His actual requests come in
- v11: “keep them in your name…that they may be one, even as we are one”
- v13: “that they may have my joy fulfilled in themselves”
- v15: “keep them from the evil one”
- v17: “Sanctify them in the truth”
We continue to work through this Scripture, taking our time, and reflecting on what Jesus’ prayer reveals to us, and in verses 6-10, ever before he actually prays for them, Jesus teaches us several things about these disciples, some of which we can apply to ourselves as well as New Testament disciples of Christ.
- v6: Jesus has manifested the Father’s name to them
- v6: the disciples were given to Jesus by the Father out of the world
- v6: the disciples have kept the Father’s word
- v7-8: the disciples know that all that Jesus gave them, was given to them by the Father; they know and believe that Jesus was sent by the Father
- v9: the disciples were given to Jesus by the Father but still belong to the Father
- v10: what belongs to Jesus belongs to the Father, and what belongs to the Father belongs to the Son
- v10: Jesus is glorified in his disciples
“I have manifested your name to the people whom you gave me out of the world.” (17:6)
To these disciples who have spent the last three years as his close companions Jesus has revealed the Father’s name. God’s “name” embodies his person. To reveal God’s name is to make his character known.
And surely the revelation that the Son has given has been through who he is and through what he has taught and done in his entire ministry, including what he has said about the cross that now looms large and imminent before them all.
I can’t put it better than Charles Ross:
From the manger at Bethlehem to the grace of Joseph of Arimathea, from Jordan to the brook Cedron, from the mount of transfiguration to the hill of Golgotha, the whole of Christ’s life, his sufferings and death, ay, and afterwards his resurrection – is nothing but the most lucid and blessed revelation of the name of God, by which he would be known of us. [1]
So comprehensive and clear was the Son’s revelation of the Father that at the end of this lifelong lesson he could say, “Whoever has seen me has seen the Father.”
This is, of course, not only true of the Apostles gathered about the Saviour on the eve of his betrayal, arrest and crucifixion. Exactly the same can be said about us. What we know about God we know, partly through the Scriptures which he has provided for us, but also through the revelation of the Father that the Son has given us in who he is and what he has taught and done.
“In these last days”, says the writer to the Hebrews, God “has spoken to us by (or “in”) his Son”, who is, “the radiance” (the outshining, what sunshine is to the sun) of the glory of God and the exact imprint of his nature” (1:3).
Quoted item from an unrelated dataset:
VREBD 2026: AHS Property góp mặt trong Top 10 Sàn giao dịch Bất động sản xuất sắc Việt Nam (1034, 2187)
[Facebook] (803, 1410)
Jesus shines with God’s glory.
Paul teaches the Colossian Christians that Christ is, “the image of the invisible God….in him all the fullness of God was pleased to dwell.” (1:15, 19)
The story is told of the child who was asked by his mother what it was that he was drawing. “I’m drawing God”, was the innocent answer. “But no-one knows what God looks like” was the grown-up response of the parent, to which the child replied, “Well they do now!”
If we want to know what God is like we just need to look to Jesus, to study his person, his works and his words, because Jesus has, even to us manifested the Father’s name.
But, friends – and we have to be very careful in how we apply this to ourselves – there is a practical lesson for us in all of this, for how are the people of the world to know the truth about the name and person of God unless they see it manifested in us, his people? They are unlikely to read of him in the Scriptures; they cannot physically see Christ; but they can and do see and watch us.
With God’s help, may we also be able to say ‘we have manifested your name‘.